### Task objective
Copy the rows from the line with "Click the Bitbucket icon in the system list" to the line with "pyautogui.click(x=551, y=36)", renaming every "Instruction" to "Command" and leaving everything else the same.

### Extracted records
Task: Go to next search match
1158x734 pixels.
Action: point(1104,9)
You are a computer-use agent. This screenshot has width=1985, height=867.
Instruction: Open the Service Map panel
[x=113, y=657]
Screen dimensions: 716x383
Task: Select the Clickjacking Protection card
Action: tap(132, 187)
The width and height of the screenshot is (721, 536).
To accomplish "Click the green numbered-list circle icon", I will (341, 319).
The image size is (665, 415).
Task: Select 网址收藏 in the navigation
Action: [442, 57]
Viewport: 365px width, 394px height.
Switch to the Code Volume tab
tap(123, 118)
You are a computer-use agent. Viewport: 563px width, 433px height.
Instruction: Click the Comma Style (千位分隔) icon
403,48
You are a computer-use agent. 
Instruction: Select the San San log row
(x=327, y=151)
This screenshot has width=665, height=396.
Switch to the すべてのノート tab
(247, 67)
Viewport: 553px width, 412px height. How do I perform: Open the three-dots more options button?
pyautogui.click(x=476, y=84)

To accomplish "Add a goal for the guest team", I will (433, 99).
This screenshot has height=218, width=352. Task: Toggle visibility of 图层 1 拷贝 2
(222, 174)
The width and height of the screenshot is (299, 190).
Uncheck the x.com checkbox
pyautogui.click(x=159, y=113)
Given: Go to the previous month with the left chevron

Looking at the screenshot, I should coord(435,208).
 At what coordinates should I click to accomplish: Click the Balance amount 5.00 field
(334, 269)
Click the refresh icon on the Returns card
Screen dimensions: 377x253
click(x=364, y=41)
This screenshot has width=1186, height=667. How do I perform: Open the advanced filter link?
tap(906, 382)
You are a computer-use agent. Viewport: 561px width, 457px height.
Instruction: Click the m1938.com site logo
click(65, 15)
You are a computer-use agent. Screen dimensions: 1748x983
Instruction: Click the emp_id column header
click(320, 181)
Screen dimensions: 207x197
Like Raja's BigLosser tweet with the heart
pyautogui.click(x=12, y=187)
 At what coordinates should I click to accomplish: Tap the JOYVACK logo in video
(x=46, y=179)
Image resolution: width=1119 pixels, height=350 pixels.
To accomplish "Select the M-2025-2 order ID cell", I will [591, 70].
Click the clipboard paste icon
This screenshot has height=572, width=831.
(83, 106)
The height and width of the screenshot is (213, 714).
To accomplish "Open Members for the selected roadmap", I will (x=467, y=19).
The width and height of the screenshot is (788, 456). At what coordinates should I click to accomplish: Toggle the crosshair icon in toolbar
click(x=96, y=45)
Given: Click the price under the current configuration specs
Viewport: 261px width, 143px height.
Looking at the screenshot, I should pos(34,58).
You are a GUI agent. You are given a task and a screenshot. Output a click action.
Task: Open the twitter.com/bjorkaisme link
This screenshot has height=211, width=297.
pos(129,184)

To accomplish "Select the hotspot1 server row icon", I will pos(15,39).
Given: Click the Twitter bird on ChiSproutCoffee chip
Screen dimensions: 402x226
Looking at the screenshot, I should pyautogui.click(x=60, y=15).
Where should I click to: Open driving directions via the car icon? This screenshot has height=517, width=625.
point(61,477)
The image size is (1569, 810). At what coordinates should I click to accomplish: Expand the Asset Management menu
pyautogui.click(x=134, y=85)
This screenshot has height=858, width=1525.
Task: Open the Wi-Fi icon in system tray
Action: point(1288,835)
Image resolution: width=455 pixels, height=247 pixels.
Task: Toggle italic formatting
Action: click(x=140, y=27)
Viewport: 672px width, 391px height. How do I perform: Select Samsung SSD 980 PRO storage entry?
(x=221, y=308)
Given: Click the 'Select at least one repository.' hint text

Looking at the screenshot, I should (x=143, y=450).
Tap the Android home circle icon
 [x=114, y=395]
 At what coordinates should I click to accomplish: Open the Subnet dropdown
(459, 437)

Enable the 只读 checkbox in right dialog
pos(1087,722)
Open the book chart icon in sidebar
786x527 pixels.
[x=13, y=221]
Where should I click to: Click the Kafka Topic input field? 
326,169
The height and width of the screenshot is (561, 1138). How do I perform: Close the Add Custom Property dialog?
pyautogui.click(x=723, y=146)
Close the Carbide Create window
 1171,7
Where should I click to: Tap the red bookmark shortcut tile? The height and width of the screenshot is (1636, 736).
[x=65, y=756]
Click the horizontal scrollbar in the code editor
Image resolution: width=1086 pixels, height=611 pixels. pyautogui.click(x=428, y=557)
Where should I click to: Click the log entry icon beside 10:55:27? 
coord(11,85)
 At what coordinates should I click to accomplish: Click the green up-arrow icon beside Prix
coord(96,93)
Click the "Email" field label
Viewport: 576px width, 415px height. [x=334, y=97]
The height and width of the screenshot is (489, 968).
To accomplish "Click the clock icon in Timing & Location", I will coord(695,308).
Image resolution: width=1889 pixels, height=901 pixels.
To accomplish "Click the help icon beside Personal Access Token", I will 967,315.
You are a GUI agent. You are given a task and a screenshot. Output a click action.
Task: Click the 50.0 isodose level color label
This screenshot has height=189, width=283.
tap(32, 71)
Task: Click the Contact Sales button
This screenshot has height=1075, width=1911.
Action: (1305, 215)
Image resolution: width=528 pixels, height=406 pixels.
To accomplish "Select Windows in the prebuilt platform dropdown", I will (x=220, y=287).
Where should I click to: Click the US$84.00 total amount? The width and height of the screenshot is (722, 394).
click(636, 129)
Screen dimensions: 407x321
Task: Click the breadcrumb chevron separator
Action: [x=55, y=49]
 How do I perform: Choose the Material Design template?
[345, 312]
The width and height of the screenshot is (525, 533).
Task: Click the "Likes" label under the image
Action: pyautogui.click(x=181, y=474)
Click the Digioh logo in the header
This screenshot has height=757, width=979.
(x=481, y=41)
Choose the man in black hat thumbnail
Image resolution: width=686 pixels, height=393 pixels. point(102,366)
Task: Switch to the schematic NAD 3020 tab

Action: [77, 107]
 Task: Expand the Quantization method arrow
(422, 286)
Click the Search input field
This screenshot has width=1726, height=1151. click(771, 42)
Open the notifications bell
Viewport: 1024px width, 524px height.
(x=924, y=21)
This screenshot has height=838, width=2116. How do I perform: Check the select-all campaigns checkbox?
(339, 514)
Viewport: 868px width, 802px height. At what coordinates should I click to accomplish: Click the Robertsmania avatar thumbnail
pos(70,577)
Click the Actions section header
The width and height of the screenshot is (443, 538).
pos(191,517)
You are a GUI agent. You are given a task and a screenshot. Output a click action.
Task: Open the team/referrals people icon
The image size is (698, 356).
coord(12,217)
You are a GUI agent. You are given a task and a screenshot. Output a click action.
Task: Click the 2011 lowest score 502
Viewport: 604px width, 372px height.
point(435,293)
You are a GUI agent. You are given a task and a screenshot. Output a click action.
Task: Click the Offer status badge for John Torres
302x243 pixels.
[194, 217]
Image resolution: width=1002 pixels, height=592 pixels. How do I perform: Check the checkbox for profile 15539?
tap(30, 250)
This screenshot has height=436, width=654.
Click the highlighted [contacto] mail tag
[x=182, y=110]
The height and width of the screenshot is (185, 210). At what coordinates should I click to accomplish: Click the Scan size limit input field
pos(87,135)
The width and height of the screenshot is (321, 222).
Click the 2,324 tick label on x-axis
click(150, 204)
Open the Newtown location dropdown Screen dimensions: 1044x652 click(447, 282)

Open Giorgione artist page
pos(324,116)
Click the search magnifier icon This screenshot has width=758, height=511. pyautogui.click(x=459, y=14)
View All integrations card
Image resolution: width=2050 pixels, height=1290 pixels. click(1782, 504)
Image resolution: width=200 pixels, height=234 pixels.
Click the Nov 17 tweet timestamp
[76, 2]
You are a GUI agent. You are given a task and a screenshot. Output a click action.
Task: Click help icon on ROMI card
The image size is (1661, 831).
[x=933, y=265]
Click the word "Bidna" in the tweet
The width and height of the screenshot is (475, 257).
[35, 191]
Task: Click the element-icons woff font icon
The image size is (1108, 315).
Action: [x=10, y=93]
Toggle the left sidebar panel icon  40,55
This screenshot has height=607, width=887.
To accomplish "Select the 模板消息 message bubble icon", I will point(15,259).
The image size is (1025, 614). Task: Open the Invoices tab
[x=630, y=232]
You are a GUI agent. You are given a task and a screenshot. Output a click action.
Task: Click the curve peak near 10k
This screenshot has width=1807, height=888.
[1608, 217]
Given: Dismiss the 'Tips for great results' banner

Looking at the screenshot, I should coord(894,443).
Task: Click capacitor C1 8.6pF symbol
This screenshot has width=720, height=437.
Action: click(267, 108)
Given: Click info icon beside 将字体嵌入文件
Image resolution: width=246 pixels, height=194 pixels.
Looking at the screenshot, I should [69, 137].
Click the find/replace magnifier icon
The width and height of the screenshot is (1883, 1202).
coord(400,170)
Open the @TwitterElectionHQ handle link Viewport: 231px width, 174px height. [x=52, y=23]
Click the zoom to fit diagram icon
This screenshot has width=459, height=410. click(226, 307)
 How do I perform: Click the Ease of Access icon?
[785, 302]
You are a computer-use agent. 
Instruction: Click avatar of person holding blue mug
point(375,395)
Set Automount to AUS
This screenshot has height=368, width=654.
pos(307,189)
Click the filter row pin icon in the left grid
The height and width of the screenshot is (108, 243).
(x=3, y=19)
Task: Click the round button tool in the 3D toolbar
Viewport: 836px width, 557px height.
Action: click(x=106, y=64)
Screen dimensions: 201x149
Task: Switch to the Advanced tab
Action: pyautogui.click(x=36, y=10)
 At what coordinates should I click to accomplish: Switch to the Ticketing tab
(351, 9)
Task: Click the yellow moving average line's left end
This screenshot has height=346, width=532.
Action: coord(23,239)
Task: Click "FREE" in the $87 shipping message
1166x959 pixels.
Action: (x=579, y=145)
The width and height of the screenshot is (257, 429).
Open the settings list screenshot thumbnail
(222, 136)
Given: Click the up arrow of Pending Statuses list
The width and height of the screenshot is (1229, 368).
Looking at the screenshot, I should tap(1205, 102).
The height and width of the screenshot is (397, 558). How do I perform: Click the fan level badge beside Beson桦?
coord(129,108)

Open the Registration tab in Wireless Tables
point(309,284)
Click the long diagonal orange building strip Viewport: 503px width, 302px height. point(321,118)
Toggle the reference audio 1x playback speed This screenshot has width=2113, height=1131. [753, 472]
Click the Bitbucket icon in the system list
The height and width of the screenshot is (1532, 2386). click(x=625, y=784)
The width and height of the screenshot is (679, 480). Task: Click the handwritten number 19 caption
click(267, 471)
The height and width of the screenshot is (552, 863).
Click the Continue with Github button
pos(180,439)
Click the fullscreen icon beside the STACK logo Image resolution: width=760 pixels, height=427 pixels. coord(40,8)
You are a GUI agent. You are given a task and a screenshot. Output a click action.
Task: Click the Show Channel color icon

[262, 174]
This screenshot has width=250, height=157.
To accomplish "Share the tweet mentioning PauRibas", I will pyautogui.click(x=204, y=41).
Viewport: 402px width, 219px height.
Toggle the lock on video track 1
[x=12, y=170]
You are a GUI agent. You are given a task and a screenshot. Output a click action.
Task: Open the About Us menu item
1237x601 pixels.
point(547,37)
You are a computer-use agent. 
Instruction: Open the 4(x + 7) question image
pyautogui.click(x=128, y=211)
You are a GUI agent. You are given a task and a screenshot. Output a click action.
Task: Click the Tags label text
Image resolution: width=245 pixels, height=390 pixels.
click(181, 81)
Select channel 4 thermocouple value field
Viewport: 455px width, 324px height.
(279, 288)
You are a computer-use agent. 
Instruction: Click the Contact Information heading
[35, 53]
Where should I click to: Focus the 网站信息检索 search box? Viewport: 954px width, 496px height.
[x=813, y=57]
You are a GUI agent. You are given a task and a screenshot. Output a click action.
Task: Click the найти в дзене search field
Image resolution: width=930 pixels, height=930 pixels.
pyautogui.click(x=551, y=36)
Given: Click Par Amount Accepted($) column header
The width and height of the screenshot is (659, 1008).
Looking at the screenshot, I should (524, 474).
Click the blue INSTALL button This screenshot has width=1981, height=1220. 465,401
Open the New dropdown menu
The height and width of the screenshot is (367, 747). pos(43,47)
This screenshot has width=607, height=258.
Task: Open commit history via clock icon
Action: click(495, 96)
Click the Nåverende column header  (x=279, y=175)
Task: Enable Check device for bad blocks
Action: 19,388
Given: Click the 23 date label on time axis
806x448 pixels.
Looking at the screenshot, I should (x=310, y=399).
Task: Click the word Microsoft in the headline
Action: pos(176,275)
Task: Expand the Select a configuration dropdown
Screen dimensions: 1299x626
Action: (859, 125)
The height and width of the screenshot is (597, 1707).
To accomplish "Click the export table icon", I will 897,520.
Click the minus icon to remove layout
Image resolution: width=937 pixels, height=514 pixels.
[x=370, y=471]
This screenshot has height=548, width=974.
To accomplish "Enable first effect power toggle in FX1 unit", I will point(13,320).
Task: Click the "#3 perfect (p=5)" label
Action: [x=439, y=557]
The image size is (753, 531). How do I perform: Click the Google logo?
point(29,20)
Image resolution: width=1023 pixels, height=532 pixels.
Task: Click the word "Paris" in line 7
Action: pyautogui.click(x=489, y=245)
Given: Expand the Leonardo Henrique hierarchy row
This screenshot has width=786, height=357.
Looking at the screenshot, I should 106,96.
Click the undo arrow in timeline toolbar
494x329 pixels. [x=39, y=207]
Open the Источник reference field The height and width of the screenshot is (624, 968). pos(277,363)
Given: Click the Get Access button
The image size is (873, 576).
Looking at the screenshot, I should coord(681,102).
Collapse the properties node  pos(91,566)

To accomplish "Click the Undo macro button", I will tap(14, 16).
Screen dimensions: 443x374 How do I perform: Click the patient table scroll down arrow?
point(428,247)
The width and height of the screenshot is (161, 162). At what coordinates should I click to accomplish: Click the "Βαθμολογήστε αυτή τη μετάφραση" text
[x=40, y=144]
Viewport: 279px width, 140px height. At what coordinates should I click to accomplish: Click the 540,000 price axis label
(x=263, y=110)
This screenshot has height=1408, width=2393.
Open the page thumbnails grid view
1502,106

### Complete response
Click the Bitbucket icon in the system list
The height and width of the screenshot is (1532, 2386). click(x=625, y=784)
The width and height of the screenshot is (679, 480). Task: Click the handwritten number 19 caption
click(267, 471)
The height and width of the screenshot is (552, 863).
Click the Continue with Github button
pos(180,439)
Click the fullscreen icon beside the STACK logo Image resolution: width=760 pixels, height=427 pixels. coord(40,8)
You are a GUI agent. You are given a task and a screenshot. Output a click action.
Task: Click the Show Channel color icon

[262, 174]
This screenshot has width=250, height=157.
To accomplish "Share the tweet mentioning PauRibas", I will pyautogui.click(x=204, y=41).
Viewport: 402px width, 219px height.
Toggle the lock on video track 1
[x=12, y=170]
You are a GUI agent. You are given a task and a screenshot. Output a click action.
Task: Open the About Us menu item
1237x601 pixels.
point(547,37)
You are a computer-use agent. 
Command: Open the 4(x + 7) question image
pyautogui.click(x=128, y=211)
You are a GUI agent. You are given a task and a screenshot. Output a click action.
Task: Click the Tags label text
Image resolution: width=245 pixels, height=390 pixels.
click(181, 81)
Select channel 4 thermocouple value field
Viewport: 455px width, 324px height.
(279, 288)
You are a computer-use agent. 
Command: Click the Contact Information heading
[35, 53]
Where should I click to: Focus the 网站信息检索 search box? Viewport: 954px width, 496px height.
[x=813, y=57]
You are a GUI agent. You are given a task and a screenshot. Output a click action.
Task: Click the найти в дзене search field
Image resolution: width=930 pixels, height=930 pixels.
pyautogui.click(x=551, y=36)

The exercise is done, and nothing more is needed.